··· Supplied text

The UN strives to ensure that data has value in the global as well as national domain. Its 2010 World Population and Housing Census Programme has sought out the cooperation of every country to complete at least one census between 2005 and 2014. This agenda peaked in 2011 with censuses conducted in 70 countries.
Shortened version of a documentary produced by the UN Population Fund on how censuses are conducted in five countries facing very difficult environments.
Demographic Transition
To stereotype the poorest countries with the custom of large family sizes is to turn a blind eye to history. Most people now living in richer countries will discover similar fecundity in their own families by tracing back just a few generations.
The circumstances might have had much in common with contemporary Africa – poverty and high child mortality, dependence on surviving children for economic support, lack of education or job opportunities for women and the unavailability of any form of contraception.
The evolution to lower fertility rates and longer life expectancy experienced in developed countries correlates with their improving economic circumstances. This demographic transition reflects how access to modern medicine combines with greater choice in work, education and lifestyle to lessen the appeal of large families.
In this transition from high to low fertility and mortality rates, the latter has invariably outpaced the former. The consequence is a “baby boom” and a rapid rise in national population. When the birth rate finally stabilises at its lower level, a country’s population profile will progressively age as the “baby boom” generation matures.
Countries around the world find themselves at very different points within the demographic transition. The 48 Least Developed Countries are at an early stage where improvements in health services are just beginning to take effect. The fertility rate remains high at 4.4, 60% of people are aged under 25 and the combined populations are projected to double to 1.7 billion by 2050.

······
··· Record set

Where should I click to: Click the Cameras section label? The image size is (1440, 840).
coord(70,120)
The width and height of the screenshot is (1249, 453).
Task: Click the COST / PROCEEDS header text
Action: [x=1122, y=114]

······

- **Task set**:
1. From the population text, copy the passage that starts at the words "The UN strives" and ends after the words "a few generations.".
2. In the population text, what fertility rate is given for the 48 Least Developed Countries?

- **Solutions for each task**:
1.
The UN strives to ensure that data has value in the global as well as national domain. Its 2010 World Population and Housing Census Programme has sought out the cooperation of every country to complete at least one census between 2005 and 2014. This agenda peaked in 2011 with censuses conducted in 70 countries.
Shortened version of a documentary produced by the UN Population Fund on how censuses are conducted in five countries facing very difficult environments.
Demographic Transition
To stereotype the poorest countries with the custom of large family sizes is to turn a blind eye to history. Most people now living in richer countries will discover similar fecundity in their own families by tracing back just a few generations.

2. 4.4